(This Dec. 27 story corrects to say 55,000 pages of emails instead of 55,000 emails in 3rd paragraph)
WASHINGTON (Reuters) - In a new legal development on the controversy over former Secretary of State Hillary Clinton’s emails, an appeals court on Tuesday reversed a lower court ruling and said two U.S. government agencies should have done more to recover the emails.
The ruling from Judge Stephen Williams, of the U.S. Court of Appeals for the District of Columbia Circuit, revives one of a number of legal challenges involving Clinton’s handling of government emails when she was secretary of state from 2009 to 2013.
Clinton, the 2016 Democratic presidential nominee, used a private email server housed at her New York home to handle State Department emails. She handed over 55,000 pages of emails to U.S. officials probing that system, but did not release about 30,000 she said were personal and not work related.
The email case shadowed Clinton’s loss to Republican Donald Trump in the Nov. 8 presidential election. Trump, who had repeatedly said during the bruising campaign that if elected he would prosecute Clinton, said after the election he had no interest in pursuing investigations into Clinton’s email use.
While the State Department and National Archives took steps to recover the emails from Clinton’s tenure, they did not ask the U.S. attorney general to take enforcement action. Two conservative groups filed lawsuits to force their hand.
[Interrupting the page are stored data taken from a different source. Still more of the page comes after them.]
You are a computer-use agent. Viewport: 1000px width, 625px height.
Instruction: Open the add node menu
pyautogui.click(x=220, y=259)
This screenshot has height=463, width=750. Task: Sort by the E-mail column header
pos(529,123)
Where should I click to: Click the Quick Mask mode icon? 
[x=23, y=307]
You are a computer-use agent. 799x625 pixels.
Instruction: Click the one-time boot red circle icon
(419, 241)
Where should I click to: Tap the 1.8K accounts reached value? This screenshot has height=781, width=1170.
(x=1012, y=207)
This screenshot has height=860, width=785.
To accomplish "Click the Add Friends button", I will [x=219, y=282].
A district judge in January ruled the suits brought by Judicial Watch and Cause of Action moot, saying State and the National Archives made a “sustained effort” to recover and preserve Clinton’s records.
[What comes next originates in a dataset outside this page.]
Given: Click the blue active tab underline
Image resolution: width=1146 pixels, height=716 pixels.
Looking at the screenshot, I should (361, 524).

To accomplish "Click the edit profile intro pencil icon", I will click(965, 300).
But Williams said the two agencies should have done more, according to the ruling in the U.S. Court of Appeals for the District of Columbia Circuit. Since the agencies neither asked the attorney general for help nor showed such enforcement action could not uncover new emails, the case was not moot.
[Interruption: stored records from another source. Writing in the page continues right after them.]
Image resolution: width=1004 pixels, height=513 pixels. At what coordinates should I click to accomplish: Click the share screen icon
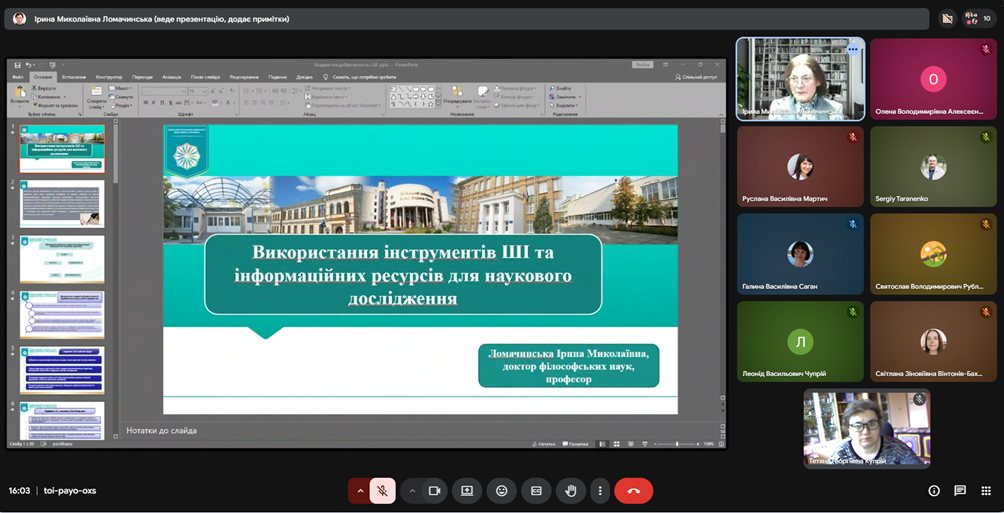(x=467, y=491)
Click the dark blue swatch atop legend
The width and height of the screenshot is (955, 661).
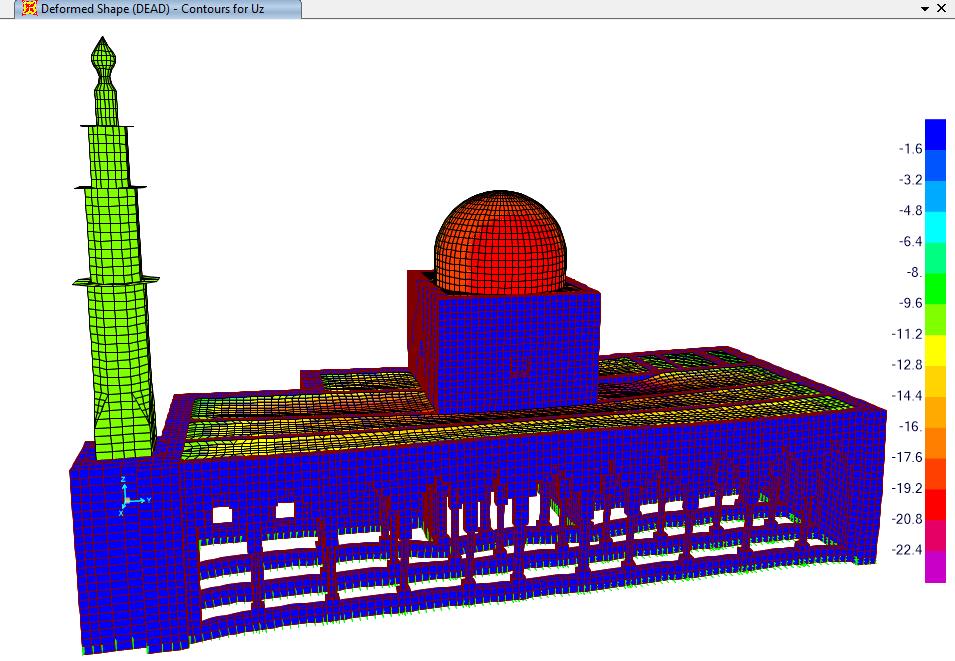935,133
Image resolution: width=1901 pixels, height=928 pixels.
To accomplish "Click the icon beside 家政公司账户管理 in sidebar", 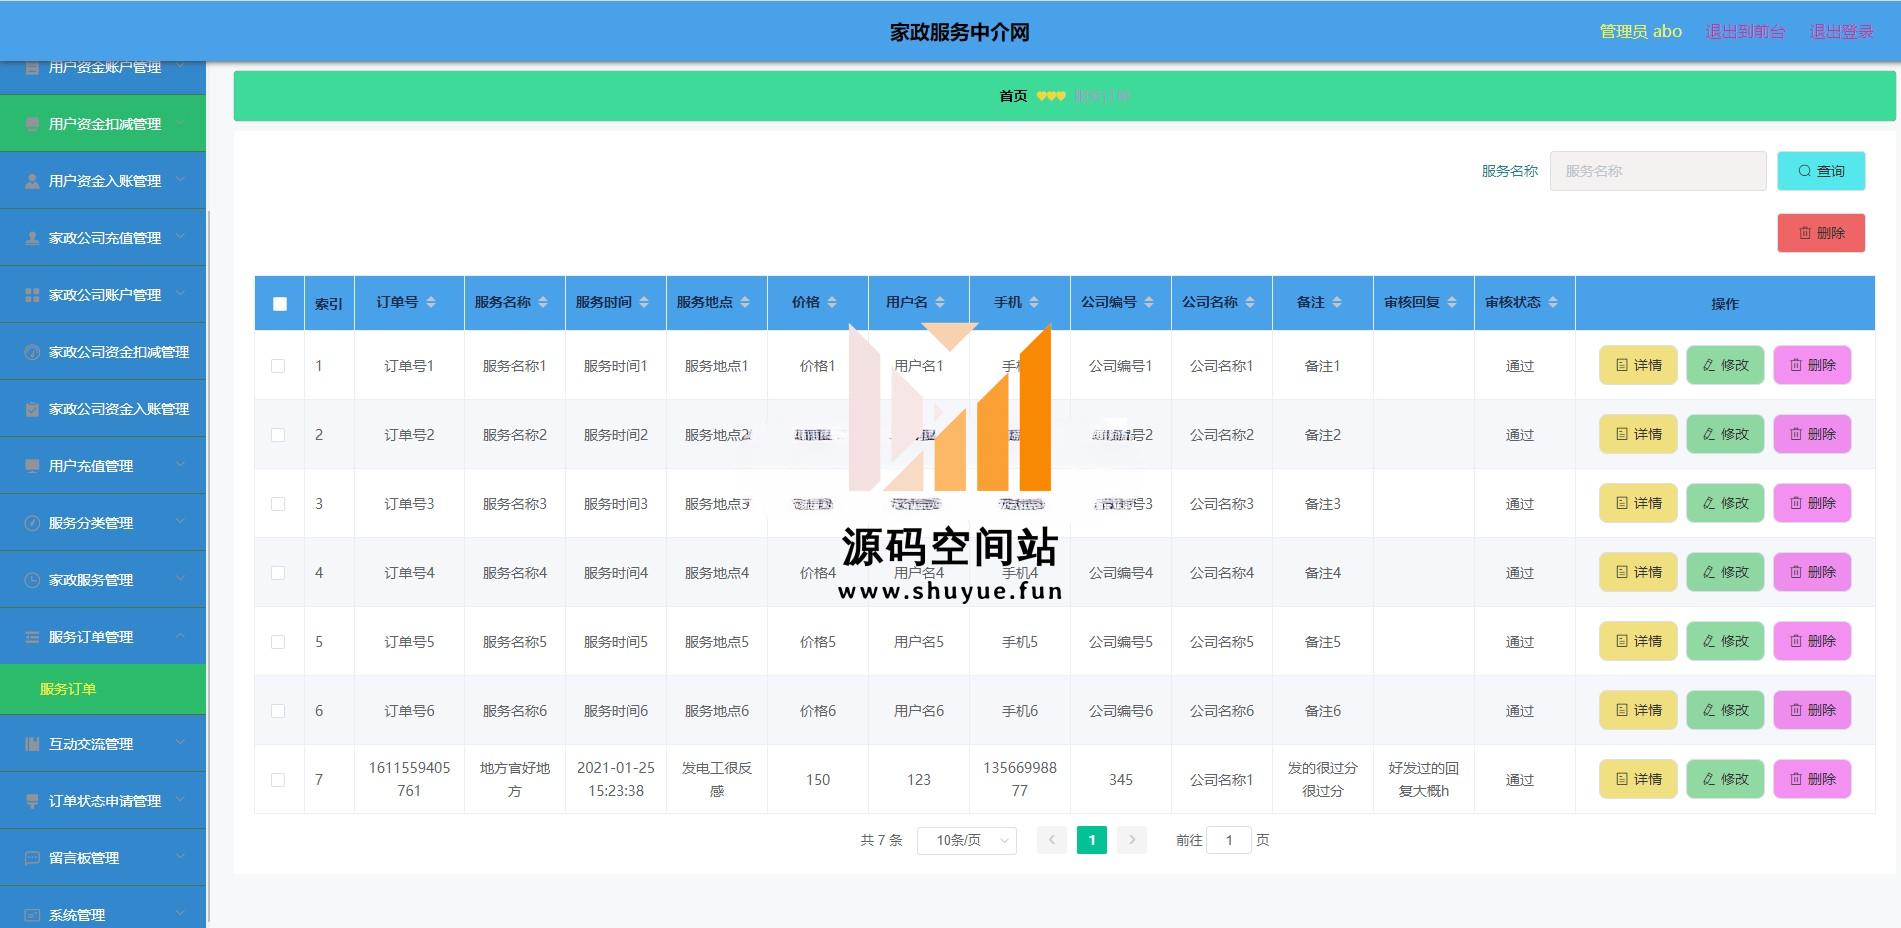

“The Department has not explained why shaking the tree harder - e.g., by following the statutory mandate to seek action by the Attorney General - might not bear more still,” Williams wrote. “Absent a showing that the requested enforcement action could not shake loose a few more emails, the case is not moot.”
The State Department does not comment on pending litigation, a spokesperson said.
Williams noted that Clinton used two non-governmental email accounts at State and continued using the Blackberry account she had while a U.S. senator during her first weeks as the nation’s U.S. diplomat. She only switched to the email account hosted on her private server in March 2009, the ruling said.
“Because the complaints sought recovery of emails from all of the former Secretary’s accounts, the FBI’s recovery of a server that hosted only one account does not moot the suits, the judge wrote.